Eu também não me surpreendi quando, com quatorze anos, os meus pais me internaram em um hospital psiquiátrico, depois das minhas inúmeras tentativas de denunciar as pessoas cujas auras mostravam que não eram de boa índole. Meus pais eram muito religiosos e, depois de várias sessões de confissões, punições e "exorcismos", eles decidiram que o problema não era o Diabo tentando tomar o meu corpo e a minha alma, o problema era apenas eu. Apenas o Diabo em mim.

Eu fui submetido a vários tipos de "tratamentos" no que, na verdade, era mais um centro de experimentações clandestino do que um hospital psiquiátrico.
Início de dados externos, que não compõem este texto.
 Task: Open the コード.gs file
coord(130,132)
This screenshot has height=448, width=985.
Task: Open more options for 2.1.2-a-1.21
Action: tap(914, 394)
Choques, afogamentos, torturas e punições sem fim, todos os dias, por três anos. Eu cheguei ao ponto de não falar mais, já que eu quase não conversava ou socializava com outras pessoas, pois a minha rotina diária se resumia em ir para as salas de "tratamento" e depois voltar para o meu quarto. Aquele maldito quarto branco, sem decorações e cheirando sempre a desinfetante. Os meus pais nunca me visitaram durante todo o tempo que eu passei naquele lugar, nem sequer uma única vez.

Em um dado momento, depois desses três anos, os administradores do "hospital" apenas me deram os meus poucos pertences e me mandaram embora, sem explicações, sem recomendações, sem absolutamente nada. E, novamente, eu não me surpreendi com aquela atitude.

Não me surpreendi também quando, ao chegar em casa, o único lugar para o qual eu poderia voltar depois de passar anos naquele inferno, encontrar o local totalmente vazio, pois os meus pais haviam se mudado há poucos meses. Eis a explicação para terem me liberado do hospital: eles pararam de pagar pela minha "estadia". Eu não chorei, não me entristeci ou qualquer merda do tipo, afinal, de alguma forma, eu já sabia que algo do tipo ia acontecer, eu tinha noção de que os meus pais não iam saber lidar com o que eu era. Com o que eu sou.

Sem ter para onde ir, sem escolhas ou parentes a quem recorrer, eu fui morar nas ruas. Viver e dormir sobre o chão duro e frio ou sobre o calor do asfalto, às vezes sobre as pontes, enfrentando tempestades, fome e frio sem fim. Sempre com medo, sempre sozinho, sempre me perguntando se eu sobreviveria mais um dia.

Mesmo com as condições mais do que precárias, eu queria viver mais um dia, eu precisava viver mais um dia. Algo dentro de mim dizia que eu ainda tinha um propósito maior, um papel a desempenhar, então, eu sobrevivi todos os dias com a esperança de que algo melhor viria.

Até o dia em que me pegaram roubando. Foi a primeira vez que eu tentei algo do tipo, mas eu não tive outra opção, eu estava há dois dias sem comer nada. Era isso, ou morrer de inanição. O pão que eu roubei era muito, era uma refeição grandiosa. Aparentemente, era muito para o dono da padaria também, pois ele me pegou no ato e chamou a polícia, louco para que os tiras acabassem comigo, com o pirralho, com o ladrãozinho de rua.